La intimidante mirada que el señor Simo dióle a continuación parecía ser suficiente para intimidar a cualquier señorita, pero a ella, solo la hizo sonreír.

—¿Se ríe usted de mí? —inquirió ofendido el señor Simo.

—No lo haría nunca, es que la forma de sus ojos es muy bonita.

La amable contestación no hizo sino enfurecer al moreno, y éste, dando por terminada la conversación, caminó hasta el piso tercero, con ella siguiéndole como lapa. Al convidarla, con un gesto, a entrar en el santuario de las mariposas, Anya le agradeció con más gentileza, pero el señor Simo resignóse a marchar e ignorar a la joven.

Al centro del mariposario, los niños sentábanse en un círculo sobre el pasto, con el señor Thomas y la señorita Avery Olson a su lado derecho, al izquierdo, un joven que rondaba su misma edad, de aires europeos. La vieron husmear con medio cuerpo dentro de la red, y los niños se pusieron en pie de un brinco y corrieron a recibirla cuando cruzaba ya hacia el interior. Las mariposas, como era de esperarse, revolotearon alrededor y formaron un torbellino circular sobre su cabeza.

—Se los dije —susurró el señor Thomas a sus dos acompañantes, que, boquiabiertos, miraban el espectáculo que brindaban las mariposas.

—¡Anya! ¡Anya! —gritaban los niños al abrazarla de uno en uno y besar sus mejillas de porcelana.

—¿Por qué no habías venido? Estábamos preocupados.

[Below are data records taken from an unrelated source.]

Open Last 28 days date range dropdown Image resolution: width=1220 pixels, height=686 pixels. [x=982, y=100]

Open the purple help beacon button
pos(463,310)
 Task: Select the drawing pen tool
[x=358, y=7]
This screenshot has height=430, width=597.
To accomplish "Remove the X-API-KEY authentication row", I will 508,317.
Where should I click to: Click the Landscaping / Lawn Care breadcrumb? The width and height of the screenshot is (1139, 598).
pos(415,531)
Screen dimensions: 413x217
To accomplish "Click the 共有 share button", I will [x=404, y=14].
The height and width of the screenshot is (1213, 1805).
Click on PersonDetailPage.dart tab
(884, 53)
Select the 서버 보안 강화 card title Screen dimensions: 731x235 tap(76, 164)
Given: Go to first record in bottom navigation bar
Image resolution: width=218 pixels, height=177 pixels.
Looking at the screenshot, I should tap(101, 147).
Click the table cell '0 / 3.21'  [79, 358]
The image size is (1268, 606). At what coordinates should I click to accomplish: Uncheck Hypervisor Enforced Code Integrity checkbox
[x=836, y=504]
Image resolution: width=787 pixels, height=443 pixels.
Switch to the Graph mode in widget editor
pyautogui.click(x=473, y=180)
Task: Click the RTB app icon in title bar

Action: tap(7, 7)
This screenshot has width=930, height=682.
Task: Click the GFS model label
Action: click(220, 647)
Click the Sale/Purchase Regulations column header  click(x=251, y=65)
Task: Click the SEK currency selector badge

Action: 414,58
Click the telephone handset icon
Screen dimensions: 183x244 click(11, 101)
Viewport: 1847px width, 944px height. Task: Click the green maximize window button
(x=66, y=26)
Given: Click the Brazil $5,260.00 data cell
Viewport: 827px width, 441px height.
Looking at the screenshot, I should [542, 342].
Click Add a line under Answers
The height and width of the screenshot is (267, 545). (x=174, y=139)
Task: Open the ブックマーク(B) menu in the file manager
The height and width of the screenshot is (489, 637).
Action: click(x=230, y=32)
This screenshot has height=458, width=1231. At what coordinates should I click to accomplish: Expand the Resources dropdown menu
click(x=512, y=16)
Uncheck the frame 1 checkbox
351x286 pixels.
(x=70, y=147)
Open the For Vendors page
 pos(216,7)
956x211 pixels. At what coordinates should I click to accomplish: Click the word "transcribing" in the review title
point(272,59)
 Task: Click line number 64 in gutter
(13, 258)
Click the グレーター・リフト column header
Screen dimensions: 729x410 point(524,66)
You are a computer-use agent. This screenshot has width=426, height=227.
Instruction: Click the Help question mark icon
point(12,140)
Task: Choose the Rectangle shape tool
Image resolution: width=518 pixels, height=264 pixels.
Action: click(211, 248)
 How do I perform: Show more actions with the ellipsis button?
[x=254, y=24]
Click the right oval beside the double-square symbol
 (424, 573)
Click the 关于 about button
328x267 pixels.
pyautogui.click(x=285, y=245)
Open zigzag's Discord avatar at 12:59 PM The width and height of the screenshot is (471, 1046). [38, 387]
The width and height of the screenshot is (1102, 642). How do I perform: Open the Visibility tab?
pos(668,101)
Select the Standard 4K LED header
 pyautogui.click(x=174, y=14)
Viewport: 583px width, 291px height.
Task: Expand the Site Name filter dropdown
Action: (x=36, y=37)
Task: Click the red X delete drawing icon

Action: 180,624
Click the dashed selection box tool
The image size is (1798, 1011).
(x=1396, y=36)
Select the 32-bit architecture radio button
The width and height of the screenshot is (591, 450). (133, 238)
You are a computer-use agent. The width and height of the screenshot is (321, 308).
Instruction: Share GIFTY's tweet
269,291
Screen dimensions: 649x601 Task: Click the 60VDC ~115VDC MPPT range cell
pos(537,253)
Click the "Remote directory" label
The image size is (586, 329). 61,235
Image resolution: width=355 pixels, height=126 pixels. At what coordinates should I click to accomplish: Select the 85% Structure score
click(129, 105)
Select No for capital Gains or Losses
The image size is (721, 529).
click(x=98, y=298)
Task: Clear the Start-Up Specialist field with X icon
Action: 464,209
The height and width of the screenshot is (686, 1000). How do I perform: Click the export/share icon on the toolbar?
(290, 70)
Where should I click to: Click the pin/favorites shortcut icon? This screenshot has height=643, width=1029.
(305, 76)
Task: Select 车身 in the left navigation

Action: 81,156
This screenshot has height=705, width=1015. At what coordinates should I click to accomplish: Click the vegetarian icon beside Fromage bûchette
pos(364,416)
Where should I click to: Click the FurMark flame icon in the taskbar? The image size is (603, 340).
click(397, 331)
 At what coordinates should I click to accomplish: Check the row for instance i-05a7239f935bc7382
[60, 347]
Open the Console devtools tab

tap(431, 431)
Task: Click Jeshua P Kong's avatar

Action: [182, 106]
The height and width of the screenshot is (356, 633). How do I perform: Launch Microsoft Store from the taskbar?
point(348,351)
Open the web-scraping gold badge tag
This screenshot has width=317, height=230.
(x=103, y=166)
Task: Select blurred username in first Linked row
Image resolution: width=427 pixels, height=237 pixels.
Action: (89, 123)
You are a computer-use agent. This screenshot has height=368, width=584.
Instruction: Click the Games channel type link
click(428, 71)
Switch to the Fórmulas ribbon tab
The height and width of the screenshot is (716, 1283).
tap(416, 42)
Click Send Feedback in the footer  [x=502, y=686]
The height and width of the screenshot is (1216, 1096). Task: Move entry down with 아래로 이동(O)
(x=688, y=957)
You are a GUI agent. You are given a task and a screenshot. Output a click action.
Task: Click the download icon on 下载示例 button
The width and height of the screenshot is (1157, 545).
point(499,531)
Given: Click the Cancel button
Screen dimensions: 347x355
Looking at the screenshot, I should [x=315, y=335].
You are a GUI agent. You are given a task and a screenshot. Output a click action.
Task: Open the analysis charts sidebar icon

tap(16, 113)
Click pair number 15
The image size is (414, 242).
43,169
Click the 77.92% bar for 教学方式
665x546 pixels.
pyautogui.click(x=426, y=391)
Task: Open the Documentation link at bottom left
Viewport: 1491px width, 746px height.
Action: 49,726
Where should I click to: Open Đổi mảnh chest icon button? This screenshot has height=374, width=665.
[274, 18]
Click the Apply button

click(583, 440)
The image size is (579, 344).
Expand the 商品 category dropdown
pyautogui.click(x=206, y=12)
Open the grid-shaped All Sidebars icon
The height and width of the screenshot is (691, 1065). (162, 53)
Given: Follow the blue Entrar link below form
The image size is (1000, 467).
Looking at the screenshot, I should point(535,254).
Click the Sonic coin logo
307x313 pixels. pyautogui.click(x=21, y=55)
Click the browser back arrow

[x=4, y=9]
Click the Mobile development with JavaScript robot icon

—No me era posible, tenía visita médica.

—Mi oruga murió anoche, Anya.

—Lamento escucharlo, Amibarak.

—Tengo una nueva muñeca, Anya, mira.

—Es muy bonita, Ari.

—Está bien, niños, ¿qué tal si dejan respirar a Anya un poco? —intervino el señor Thomas, y al tener el espacio deseado añadió: —Así está mejor.

—Hola, señor Thomas, señorita Avery.

—Hola, Anya, es bueno verte por aquí. Te presento a mi hermano menor, Lucas Martín.

—Un placer —respondió el joven con un marcado acento de Asturias.

—Mucho gusto, señor Martín, soy Anyaskiev Diveth.

—Creí que sería Kosthof —añadió el joven español.

—El General me brindó su protección, como el señor George a ustedes, pero no llevo su nombre, sino el del río junto al cual me crie: Diveth.

—¿Y Viroshky? —inquirió el señor Thomas, curioso.

—La ciudad.

—¿Qué hay de sus padres? ¿Ellos no le brindaron su apellido? —Ante el silencio y rubor de Anya, el señor Thomas volvió a sonreír y a quitar rigidez al asunto con una orden a los niños: A tomar té y galletas. Con la alegría propia de la infancia, salieron pitando bajo el cuidado de los dos hermanos menores y tanto el señor de la casa como la invitada, permanecieron de pie en el mariposario.

—Lamento si mi pregunta te ha importunado, temo que cada vez cometo más errores de ese tipo. Algo inusual en mí.

—No hay cuidado. —Con esto dicho, una mariposa posó sus patas sobre el hombro de Anya y ésta acercó su dedo para que caminara sobre él. Al tenerla frente a su rostro, voló, y los ojos del señor Thomas tomaron el centro de su atención.